Democrats have gotten a good laugh at this Republican sideshow, while Trump's popularity in the polls has left his rivals dazed and confused. None of Trump's potential opponents have been particularly specific or consistent on policy issues, and Trump has been especially bizarre and prone to hyperbole when he isn't babbling about Obama's birth certificate.
An example of Trump's foreign policy strategy: re-invade the Middle East and take control of Iraq's oil fields. In a recent interview with ABC's George Stephanopoulos, Trump rationalizes that because we spent $1.5 trillion in Iraq ousting Saddam Hussein, we've earned the right to Iraq's reserves of crude oil.
“So we steal an oil field?” asked Stephanopoulos, trying to keep a straight face.
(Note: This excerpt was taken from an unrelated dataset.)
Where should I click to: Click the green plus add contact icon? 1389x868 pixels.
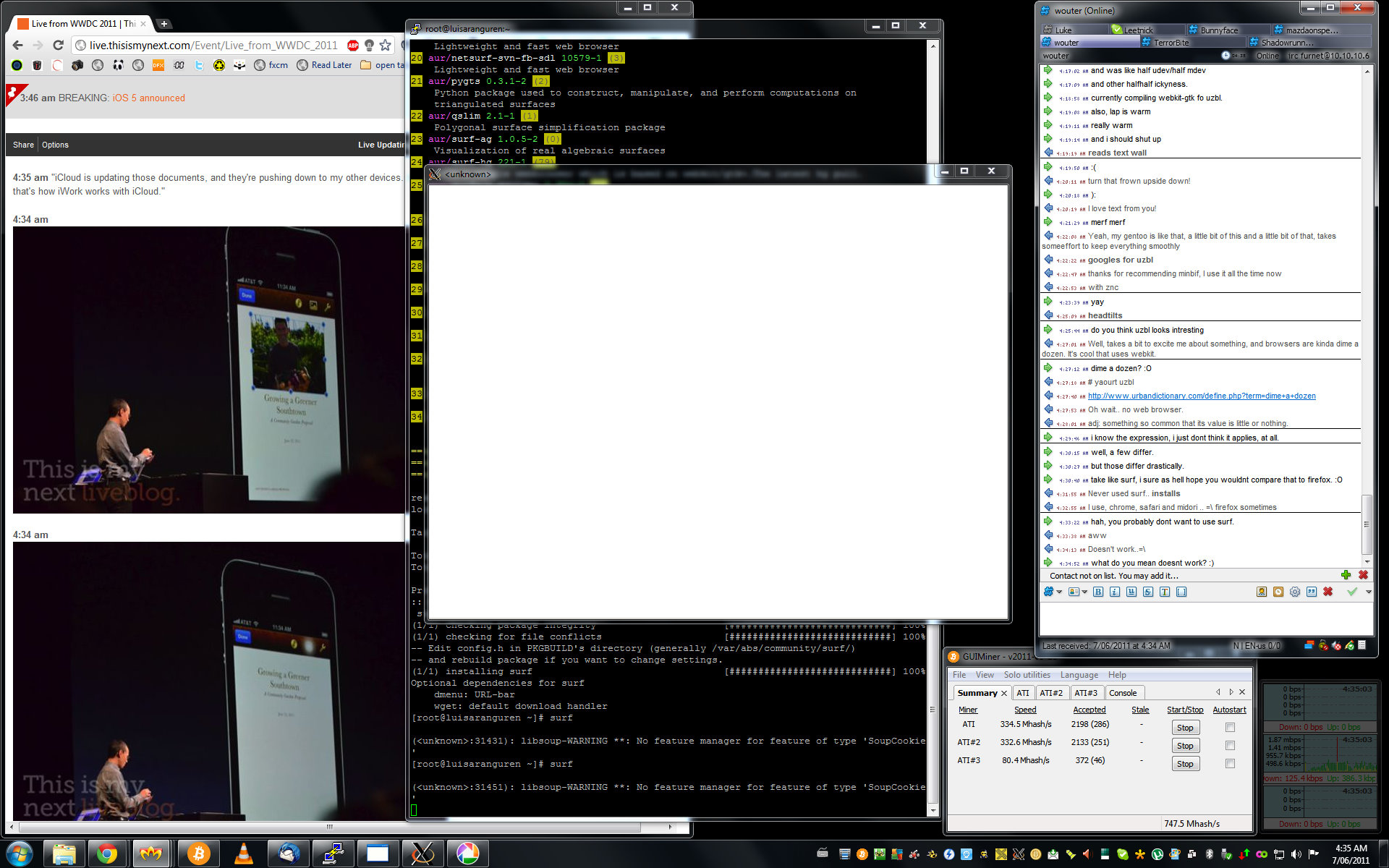pos(1346,575)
Trump responded: “Excuse me. You're not stealing. Excuse me. You're not stealing anything. You're taking – we're reimbursing ourselves – at least, at a minimum, and I say more. We're taking back $1.5 trillion to reimburse ourselves.”
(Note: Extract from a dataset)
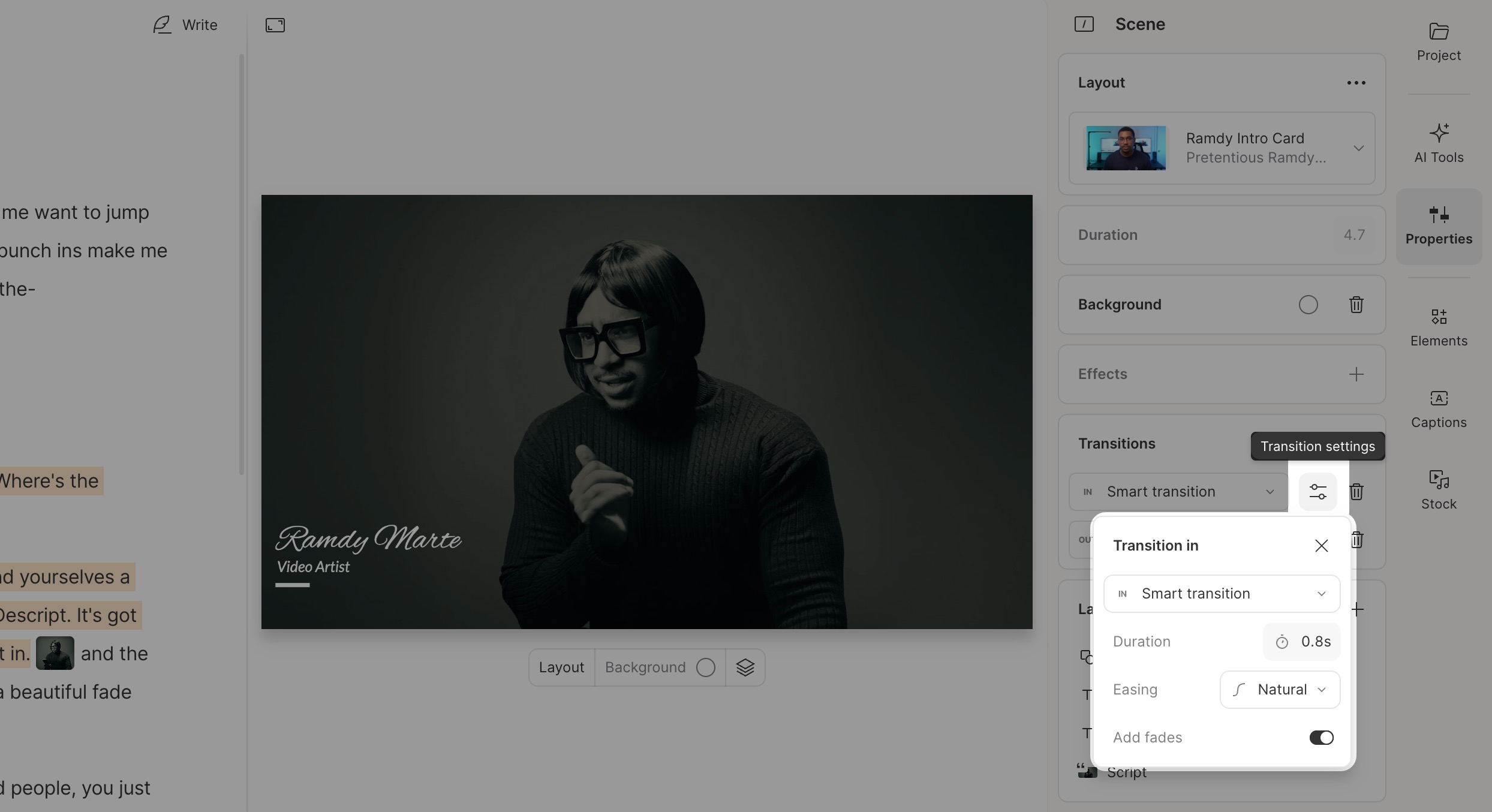This screenshot has height=812, width=1492.
Task: Click the Background circle swatch in properties
Action: pyautogui.click(x=1308, y=305)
This type of wacky psychobabble is calculated to grab headlines. Unlike Charlie Sheen, who also recently brought the media to a frenzy, Trump is not delusional and is not showing signs of mental illness. He has always talked like this, being prone to outlandish statements and embellishments of the facts. He doesn't really seem like he cares about facts or substance. He's obviously more interested in the delivery. He craves the spotlight.
If you agree with what Trump is saying, well, you're the one who's delusional, not him. He's just another carnival huckster looking for publicity. The facts are irrelevant. The joke's on you.
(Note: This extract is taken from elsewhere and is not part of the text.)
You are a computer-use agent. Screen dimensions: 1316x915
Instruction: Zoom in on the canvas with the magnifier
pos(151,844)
Trump is content taking his clown act to the airwaves, urging his paranoid followers to take up his crusade demanding that Obama prove beyond a shadow of a doubt that he's not a Kenyan-born Muslim out to destroy America.
It's fun to watch Trump MC a fight between Gary Busey and Meat Loaf, but do you really want the reality show host setting Middle East policy?
There will always be a fringe group of right wing crazies who think Trump is up for the job, but when reality sets in, the Republican party will settle into politics as usual, which means there will emerge a candidate with a normal hair line and some semblance of rational thinking.
Like most of the Republican field, Trump has not yet confirmed that he is a candidate. But even if he were to decide to run, there is no way he would win the nomination. A well-known publicity addict, when Trump sees a microphone and camera, he can't contain his bluster. But it's all a publicity stunt, and nothing more, which explains why Trump is announcing his decision about whether he will seek the nomination on the season finale of “The Apprentice”.
It's all about the ratings, not only for Trump and his NBC show, but for the media, who are following his every word as if he's the second coming of Charlie Sheen, which he is. But as for Trump, it's all a stunt used to increase his show's ratings, sell his bottled water and signature mail-order steak, bring people to his casinos and golf courses, and feed his giant ego.
Or maybe I'm wrong. But if Trump becomes president, I'm moving to Kenya.